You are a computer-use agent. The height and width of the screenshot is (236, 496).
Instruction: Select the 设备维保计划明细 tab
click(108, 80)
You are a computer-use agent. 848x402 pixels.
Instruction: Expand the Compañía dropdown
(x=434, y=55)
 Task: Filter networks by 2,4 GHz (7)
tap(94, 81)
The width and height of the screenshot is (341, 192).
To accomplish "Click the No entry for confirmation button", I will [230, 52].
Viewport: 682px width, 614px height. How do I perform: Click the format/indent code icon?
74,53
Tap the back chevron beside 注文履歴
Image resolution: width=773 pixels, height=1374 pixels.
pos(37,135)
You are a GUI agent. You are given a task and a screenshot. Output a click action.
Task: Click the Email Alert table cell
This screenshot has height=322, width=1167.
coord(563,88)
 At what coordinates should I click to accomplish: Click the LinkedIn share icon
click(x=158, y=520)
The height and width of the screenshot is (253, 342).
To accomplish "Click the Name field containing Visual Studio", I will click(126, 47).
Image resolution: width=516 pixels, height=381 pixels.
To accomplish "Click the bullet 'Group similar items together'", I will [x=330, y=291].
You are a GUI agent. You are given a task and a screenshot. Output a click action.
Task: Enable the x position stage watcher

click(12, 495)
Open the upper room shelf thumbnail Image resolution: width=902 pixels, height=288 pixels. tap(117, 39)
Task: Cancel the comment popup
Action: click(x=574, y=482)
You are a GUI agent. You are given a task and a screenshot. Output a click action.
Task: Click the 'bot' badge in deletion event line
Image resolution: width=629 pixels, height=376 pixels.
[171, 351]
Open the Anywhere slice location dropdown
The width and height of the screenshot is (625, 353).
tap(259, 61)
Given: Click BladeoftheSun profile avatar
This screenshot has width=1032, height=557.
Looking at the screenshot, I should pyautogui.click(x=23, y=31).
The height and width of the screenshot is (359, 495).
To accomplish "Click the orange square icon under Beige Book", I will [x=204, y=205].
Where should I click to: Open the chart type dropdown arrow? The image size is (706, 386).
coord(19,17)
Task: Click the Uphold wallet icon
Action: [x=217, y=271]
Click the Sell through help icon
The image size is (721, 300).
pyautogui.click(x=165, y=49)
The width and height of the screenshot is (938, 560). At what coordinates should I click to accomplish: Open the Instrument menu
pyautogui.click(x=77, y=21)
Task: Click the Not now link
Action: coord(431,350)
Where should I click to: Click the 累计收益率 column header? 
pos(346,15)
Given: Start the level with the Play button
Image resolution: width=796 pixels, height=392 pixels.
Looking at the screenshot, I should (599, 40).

======

* **Goal of the exercise**
Your answer should consist of every record, printed exactly as given.

* **Written response**
You are a computer-use agent. The height and width of the screenshot is (236, 496).
Instruction: Select the 设备维保计划明细 tab
click(108, 80)
You are a computer-use agent. 848x402 pixels.
Instruction: Expand the Compañía dropdown
(x=434, y=55)
 Task: Filter networks by 2,4 GHz (7)
tap(94, 81)
The width and height of the screenshot is (341, 192).
To accomplish "Click the No entry for confirmation button", I will [230, 52].
Viewport: 682px width, 614px height. How do I perform: Click the format/indent code icon?
74,53
Tap the back chevron beside 注文履歴
Image resolution: width=773 pixels, height=1374 pixels.
pos(37,135)
You are a GUI agent. You are given a task and a screenshot. Output a click action.
Task: Click the Email Alert table cell
This screenshot has height=322, width=1167.
coord(563,88)
 At what coordinates should I click to accomplish: Click the LinkedIn share icon
click(x=158, y=520)
The height and width of the screenshot is (253, 342).
To accomplish "Click the Name field containing Visual Studio", I will click(126, 47).
Image resolution: width=516 pixels, height=381 pixels.
To accomplish "Click the bullet 'Group similar items together'", I will [x=330, y=291].
You are a GUI agent. You are given a task and a screenshot. Output a click action.
Task: Enable the x position stage watcher

click(12, 495)
Open the upper room shelf thumbnail Image resolution: width=902 pixels, height=288 pixels. tap(117, 39)
Task: Cancel the comment popup
Action: click(x=574, y=482)
You are a GUI agent. You are given a task and a screenshot. Output a click action.
Task: Click the 'bot' badge in deletion event line
Image resolution: width=629 pixels, height=376 pixels.
[171, 351]
Open the Anywhere slice location dropdown
The width and height of the screenshot is (625, 353).
tap(259, 61)
Given: Click BladeoftheSun profile avatar
This screenshot has width=1032, height=557.
Looking at the screenshot, I should pyautogui.click(x=23, y=31).
The height and width of the screenshot is (359, 495).
To accomplish "Click the orange square icon under Beige Book", I will [x=204, y=205].
Where should I click to: Open the chart type dropdown arrow? The image size is (706, 386).
coord(19,17)
Task: Click the Uphold wallet icon
Action: [x=217, y=271]
Click the Sell through help icon
The image size is (721, 300).
pyautogui.click(x=165, y=49)
The width and height of the screenshot is (938, 560). At what coordinates should I click to accomplish: Open the Instrument menu
pyautogui.click(x=77, y=21)
Task: Click the Not now link
Action: coord(431,350)
Where should I click to: Click the 累计收益率 column header? 
pos(346,15)
Given: Start the level with the Play button
Image resolution: width=796 pixels, height=392 pixels.
Looking at the screenshot, I should (599, 40).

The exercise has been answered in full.